Amendments to the Goods and Services Tax (GST) Act and Regulations: What Businesses Need to Know

Significant changes have been introduced to the Goods and Services Tax (GST) Act through the 7th Amendment (No. 20/2024) and regulations (No. 2024/R-116), bringing updates that will impact businesses, particularly in the tourism sector. These changes include a revised Tourism Sector GST (TGST) rate and categorization changes to staff cafés operated in Tourist Establishments exclusively for staff. Here’s a detailed breakdown of the amendments and their implications for your business.

1. Increase in Tourism Sector GST (TGST) Rate
One of the most notable changes is the increase in the TGST rate from 16% to 17%, effective from 1 July 2025. This adjustment applies to all goods and services provided within the tourism sector. Businesses in this sector must update their pricing structures and accounting systems to reflect the new rate and ensure compliance.
The time of supply determines when GST becomes applicable for the supply of goods or services. The time of supply is the earlier of:
  • The date the tax invoice is issued.
  • The date payment is received for the goods or services.
Determining the correct time of supply is essential to identify the applicable tax rate for a transaction. This ensures that businesses accurately account for GST liabilities, apply the correct rate, and avoid penalties for non-compliance.

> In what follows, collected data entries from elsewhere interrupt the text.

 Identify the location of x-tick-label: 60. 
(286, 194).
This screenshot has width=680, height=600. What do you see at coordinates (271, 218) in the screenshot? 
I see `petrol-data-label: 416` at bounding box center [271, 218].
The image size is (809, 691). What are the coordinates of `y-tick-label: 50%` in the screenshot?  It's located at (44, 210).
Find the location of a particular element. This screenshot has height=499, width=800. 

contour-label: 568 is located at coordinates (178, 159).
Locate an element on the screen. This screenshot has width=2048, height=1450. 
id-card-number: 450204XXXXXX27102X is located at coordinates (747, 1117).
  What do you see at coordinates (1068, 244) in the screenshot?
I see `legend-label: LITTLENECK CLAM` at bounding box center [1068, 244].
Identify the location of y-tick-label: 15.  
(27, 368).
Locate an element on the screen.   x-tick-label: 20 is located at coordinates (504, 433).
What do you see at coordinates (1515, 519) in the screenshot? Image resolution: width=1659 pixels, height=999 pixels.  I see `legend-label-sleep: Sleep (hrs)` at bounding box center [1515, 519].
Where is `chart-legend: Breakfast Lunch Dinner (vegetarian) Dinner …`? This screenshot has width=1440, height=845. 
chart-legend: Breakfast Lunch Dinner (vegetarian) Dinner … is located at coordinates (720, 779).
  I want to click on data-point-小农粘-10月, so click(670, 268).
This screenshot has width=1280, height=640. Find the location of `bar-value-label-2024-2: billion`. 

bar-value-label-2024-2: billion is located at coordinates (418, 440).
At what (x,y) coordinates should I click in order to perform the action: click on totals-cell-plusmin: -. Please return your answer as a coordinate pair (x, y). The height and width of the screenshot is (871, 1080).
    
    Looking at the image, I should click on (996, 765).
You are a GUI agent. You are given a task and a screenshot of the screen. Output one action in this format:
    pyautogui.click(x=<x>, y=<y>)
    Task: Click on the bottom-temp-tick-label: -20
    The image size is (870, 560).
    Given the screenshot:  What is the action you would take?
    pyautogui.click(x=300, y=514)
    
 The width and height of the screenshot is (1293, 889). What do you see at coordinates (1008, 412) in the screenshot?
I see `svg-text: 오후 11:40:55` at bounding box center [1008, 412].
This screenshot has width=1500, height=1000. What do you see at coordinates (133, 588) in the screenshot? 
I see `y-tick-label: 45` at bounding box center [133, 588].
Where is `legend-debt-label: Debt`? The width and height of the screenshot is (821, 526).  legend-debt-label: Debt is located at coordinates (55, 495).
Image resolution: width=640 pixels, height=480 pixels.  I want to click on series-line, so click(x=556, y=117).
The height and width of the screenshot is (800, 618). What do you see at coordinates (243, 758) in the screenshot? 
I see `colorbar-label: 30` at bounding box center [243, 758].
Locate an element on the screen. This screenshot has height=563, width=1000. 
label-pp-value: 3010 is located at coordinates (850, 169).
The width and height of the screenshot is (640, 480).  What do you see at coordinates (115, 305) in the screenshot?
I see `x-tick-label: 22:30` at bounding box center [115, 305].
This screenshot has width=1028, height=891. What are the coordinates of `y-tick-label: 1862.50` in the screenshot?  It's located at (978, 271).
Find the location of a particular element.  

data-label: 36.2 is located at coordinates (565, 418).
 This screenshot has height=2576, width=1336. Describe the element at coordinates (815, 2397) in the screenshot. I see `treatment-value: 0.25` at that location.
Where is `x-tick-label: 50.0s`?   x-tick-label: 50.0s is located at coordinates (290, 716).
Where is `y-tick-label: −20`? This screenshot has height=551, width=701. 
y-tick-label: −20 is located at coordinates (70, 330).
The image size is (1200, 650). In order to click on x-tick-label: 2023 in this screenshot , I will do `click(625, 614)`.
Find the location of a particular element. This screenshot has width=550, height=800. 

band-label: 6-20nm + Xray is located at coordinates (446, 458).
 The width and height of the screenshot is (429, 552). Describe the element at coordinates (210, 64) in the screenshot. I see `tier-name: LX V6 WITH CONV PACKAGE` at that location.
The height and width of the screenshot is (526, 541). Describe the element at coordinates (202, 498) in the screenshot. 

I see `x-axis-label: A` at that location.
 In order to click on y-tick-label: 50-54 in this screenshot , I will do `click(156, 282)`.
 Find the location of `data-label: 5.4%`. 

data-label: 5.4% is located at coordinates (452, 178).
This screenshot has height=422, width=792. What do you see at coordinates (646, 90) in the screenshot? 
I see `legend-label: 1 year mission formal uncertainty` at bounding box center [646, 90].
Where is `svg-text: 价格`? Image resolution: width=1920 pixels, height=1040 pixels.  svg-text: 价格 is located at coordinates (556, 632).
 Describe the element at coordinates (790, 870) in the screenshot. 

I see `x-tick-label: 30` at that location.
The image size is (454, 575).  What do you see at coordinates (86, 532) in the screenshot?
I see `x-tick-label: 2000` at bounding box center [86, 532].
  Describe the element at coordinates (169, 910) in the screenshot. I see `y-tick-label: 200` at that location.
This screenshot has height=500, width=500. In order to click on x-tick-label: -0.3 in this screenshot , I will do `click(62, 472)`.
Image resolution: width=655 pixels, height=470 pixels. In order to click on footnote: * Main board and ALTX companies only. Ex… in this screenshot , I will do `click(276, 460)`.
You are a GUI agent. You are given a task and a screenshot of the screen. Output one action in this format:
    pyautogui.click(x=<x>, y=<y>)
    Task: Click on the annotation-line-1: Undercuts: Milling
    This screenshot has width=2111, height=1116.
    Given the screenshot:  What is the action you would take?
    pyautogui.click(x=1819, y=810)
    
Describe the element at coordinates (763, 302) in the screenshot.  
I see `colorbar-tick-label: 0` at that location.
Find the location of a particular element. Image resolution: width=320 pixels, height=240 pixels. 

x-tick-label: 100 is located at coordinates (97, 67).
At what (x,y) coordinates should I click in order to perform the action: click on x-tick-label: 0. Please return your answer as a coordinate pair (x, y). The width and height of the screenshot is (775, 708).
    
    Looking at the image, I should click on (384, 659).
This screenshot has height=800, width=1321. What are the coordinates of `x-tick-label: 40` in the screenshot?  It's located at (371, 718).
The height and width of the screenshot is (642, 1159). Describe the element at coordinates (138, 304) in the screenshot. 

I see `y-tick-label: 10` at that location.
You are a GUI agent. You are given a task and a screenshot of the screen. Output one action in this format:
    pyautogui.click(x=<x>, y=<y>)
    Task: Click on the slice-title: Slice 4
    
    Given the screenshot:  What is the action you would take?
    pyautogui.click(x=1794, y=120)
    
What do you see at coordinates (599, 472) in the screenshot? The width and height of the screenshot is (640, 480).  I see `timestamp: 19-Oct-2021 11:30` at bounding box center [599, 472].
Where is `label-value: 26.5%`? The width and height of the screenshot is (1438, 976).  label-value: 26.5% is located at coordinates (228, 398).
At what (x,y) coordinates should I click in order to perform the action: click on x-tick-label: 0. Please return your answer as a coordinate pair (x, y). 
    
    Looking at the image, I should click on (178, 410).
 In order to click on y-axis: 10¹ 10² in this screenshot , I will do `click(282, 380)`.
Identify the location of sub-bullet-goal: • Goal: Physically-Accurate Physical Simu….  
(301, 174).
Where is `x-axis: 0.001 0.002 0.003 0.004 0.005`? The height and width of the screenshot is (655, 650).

2. Changes to GST rate applicable to Staff Cafés
The amendment introduces new rules for staff cafés operating within tourist establishments:
  • GST Rate Change: Goods sold and services provided in staff cafés are now categorized under the general sector, attracting a GST rate of 8%. Previously, only staff shops were included in the general sector.
  • Registration Requirements: Staff cafés must be registered as a separate activity. However, if the same person operates both the staff shop and staff café, they can be registered together for simplicity.
  • Anti-Avoidance Provision: To prevent tax avoidance, MIRA has the authority to charge the TGST rate (17%) if it determines that staff cafés are being used to circumvent the higher tax rate. This provision aligns with existing rules for staff shops.

In light of these changes, it is important for tour operators, resorts and guesthouses in the Maldives Tourism sector to prepare proactively to navigate the changes smoothly.